(Stored data)
^^^^^^^^^^^^^^^^
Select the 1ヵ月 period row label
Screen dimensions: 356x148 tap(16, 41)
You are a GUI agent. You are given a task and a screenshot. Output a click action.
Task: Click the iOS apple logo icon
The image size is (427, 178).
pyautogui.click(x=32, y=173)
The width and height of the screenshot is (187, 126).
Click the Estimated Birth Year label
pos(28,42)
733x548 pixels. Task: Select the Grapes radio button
^^^^^^^^^^^^^^^^
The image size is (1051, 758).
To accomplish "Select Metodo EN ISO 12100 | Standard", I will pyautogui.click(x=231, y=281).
^^^^^^^^^^^^^^^^
(Directions)
From the records above, quote only the lines running from the line with "You are a GUI" to the line with "733x548 pixels. Task: Select", both lines included.

(Written solution)
You are a GUI agent. You are given a task and a screenshot. Output a click action.
Task: Click the iOS apple logo icon
The image size is (427, 178).
pyautogui.click(x=32, y=173)
The width and height of the screenshot is (187, 126).
Click the Estimated Birth Year label
pos(28,42)
733x548 pixels. Task: Select the Grapes radio button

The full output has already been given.